There was some sympathy for Bruce's appeal to natural justice, but such a course will take football's judges into the dark room for even longer than the video advisory panel. But one referee's common sense is different from another's. This is the road to even greater inconsistency - the bane of managers' lives - not less.

Under the law Taylor, as last man, simply had to be dismissed for upending Scholes. Ferguson, without any desire to fan the flames, agreed with Mike Dean's decision - "Any goalkeeper is going to go for that." With Taylor's banishment went any Birmingham hope of holding the champions. But Bruce was again wrong in asserting that the incident "ruined the game as a spectacle".

Save for Scholes's flourishes, and some wonderful theatrics from Christophe Dugarry - the Frenchman was at his most feckless - the spectacle was as flat as a Brummie accent.
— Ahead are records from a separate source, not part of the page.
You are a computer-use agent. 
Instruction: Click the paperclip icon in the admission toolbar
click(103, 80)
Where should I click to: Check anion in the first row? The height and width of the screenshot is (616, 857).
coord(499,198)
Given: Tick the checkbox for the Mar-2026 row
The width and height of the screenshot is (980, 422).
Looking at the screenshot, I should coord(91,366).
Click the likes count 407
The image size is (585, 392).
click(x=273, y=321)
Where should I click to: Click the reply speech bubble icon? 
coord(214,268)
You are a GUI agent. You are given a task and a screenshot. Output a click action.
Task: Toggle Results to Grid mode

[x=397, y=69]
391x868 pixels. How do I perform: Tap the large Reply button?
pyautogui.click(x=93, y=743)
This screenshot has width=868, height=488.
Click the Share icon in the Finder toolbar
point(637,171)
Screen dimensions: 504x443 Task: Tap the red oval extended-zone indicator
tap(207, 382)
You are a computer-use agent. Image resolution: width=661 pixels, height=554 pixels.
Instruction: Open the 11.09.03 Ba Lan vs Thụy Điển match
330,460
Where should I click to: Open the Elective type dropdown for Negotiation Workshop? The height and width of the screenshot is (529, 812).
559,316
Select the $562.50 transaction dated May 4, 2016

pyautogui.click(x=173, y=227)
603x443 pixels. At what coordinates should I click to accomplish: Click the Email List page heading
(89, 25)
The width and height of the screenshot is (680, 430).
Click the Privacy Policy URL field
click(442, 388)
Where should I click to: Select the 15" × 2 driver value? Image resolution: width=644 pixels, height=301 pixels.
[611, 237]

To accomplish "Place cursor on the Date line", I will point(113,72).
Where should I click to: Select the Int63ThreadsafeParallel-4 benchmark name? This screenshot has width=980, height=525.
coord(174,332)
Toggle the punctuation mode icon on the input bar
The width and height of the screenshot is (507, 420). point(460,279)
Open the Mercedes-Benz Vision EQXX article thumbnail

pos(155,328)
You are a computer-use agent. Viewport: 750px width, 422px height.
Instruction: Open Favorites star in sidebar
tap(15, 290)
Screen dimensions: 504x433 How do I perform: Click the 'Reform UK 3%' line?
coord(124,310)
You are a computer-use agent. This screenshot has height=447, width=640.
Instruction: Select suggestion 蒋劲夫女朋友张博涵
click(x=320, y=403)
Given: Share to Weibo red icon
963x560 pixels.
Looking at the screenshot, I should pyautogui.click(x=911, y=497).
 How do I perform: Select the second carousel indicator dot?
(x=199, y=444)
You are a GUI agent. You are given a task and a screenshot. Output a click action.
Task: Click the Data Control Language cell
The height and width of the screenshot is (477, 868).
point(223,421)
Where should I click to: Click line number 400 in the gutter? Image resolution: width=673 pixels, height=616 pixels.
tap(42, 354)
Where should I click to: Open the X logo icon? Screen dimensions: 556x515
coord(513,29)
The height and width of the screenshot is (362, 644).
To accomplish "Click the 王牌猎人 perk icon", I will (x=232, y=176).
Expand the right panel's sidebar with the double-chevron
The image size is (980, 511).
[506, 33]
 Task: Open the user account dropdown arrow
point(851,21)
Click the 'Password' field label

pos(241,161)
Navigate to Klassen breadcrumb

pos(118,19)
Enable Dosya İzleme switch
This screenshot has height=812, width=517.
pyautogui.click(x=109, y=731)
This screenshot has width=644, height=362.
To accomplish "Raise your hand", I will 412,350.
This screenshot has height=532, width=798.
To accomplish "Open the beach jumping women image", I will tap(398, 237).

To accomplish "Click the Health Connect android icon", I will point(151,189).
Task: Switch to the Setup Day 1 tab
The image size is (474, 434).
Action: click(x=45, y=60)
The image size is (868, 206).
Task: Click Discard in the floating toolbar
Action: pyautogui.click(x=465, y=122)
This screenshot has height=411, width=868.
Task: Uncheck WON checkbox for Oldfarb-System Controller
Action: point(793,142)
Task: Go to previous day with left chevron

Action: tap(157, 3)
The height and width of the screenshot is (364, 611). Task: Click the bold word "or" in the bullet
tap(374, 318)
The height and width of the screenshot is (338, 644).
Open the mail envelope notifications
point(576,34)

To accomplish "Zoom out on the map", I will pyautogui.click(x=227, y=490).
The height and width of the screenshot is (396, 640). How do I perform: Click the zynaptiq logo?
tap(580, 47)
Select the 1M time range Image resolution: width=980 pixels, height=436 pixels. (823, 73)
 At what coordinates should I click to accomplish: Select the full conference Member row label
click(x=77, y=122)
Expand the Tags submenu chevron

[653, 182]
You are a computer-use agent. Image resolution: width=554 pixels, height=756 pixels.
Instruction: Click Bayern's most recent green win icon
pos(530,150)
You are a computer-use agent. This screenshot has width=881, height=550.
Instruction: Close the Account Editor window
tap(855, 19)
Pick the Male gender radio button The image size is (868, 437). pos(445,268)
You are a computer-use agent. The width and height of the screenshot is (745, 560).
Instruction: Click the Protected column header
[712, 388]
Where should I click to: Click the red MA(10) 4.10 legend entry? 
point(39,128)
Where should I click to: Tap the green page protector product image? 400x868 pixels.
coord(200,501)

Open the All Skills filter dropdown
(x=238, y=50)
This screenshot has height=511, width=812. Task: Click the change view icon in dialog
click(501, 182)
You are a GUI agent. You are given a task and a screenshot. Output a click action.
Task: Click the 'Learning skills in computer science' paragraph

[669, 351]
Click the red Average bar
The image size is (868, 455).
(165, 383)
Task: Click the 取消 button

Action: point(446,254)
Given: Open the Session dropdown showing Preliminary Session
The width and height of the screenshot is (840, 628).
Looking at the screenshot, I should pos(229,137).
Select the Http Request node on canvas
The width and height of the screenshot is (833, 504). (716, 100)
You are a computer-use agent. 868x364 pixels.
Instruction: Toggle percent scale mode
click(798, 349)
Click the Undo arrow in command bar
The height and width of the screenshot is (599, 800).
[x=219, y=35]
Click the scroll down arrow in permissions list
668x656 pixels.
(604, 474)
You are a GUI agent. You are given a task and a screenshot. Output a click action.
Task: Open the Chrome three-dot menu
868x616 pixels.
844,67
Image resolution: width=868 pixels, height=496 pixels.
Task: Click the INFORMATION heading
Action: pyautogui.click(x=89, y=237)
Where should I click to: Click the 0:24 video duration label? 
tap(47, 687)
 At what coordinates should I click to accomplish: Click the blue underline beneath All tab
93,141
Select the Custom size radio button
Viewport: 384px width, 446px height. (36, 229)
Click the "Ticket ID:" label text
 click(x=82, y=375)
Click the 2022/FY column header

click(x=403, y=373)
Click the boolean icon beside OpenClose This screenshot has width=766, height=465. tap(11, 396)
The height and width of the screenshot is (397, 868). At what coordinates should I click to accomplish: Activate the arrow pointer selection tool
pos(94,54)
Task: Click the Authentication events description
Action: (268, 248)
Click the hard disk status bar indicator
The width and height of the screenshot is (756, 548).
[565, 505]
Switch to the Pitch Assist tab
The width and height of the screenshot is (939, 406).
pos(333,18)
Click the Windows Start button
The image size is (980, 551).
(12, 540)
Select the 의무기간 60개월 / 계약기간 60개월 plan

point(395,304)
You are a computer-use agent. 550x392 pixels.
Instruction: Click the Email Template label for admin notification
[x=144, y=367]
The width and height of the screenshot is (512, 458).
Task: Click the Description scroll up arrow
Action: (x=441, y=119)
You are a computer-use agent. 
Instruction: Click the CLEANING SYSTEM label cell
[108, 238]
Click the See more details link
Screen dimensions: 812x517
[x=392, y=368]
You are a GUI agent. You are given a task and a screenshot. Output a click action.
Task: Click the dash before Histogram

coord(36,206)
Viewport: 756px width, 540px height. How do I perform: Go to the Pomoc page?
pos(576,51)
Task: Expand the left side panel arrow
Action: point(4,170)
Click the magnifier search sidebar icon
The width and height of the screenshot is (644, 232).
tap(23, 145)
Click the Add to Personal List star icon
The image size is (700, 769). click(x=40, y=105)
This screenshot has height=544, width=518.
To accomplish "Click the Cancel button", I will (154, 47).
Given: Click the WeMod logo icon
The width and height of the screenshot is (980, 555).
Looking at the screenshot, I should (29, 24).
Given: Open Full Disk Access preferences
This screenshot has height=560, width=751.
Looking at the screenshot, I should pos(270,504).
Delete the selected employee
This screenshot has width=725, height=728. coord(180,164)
Birmingham came to contain, not conquer, and as the first half deepened, United seemed becalmed.

Van Nistelrooy broke his barren penalty run - a hat-trick of domestic failures - by changing his habit and driving to the keeper's left side. So the stand-in Ian Bennett was beaten and Birmingham's defence breached for the first time in 5 hours and 54 minutes of Premiership action.

Birmingham kept right on to the end, but it was a procession towards Bennett's goal, apart from a glaring failure by Jamie Clapham to exploit Gary Neville's lapse of concentration.

Scholes shot low and true from 20 yards for the second goal and Ryan Giggs, from Diego Forlan's piercing pass, slid in the third. It was all hard on Kenny Cunningham and Matthew Upson, who had previously formed a central pair without a league goal against them this season.

Throughout, the crowd made appreciative noises about Darren Fletcher, the 19-year-old midfielder making his home debut.

"A very intelligent, lovely, balanced player," said Ferguson. Praise indeed.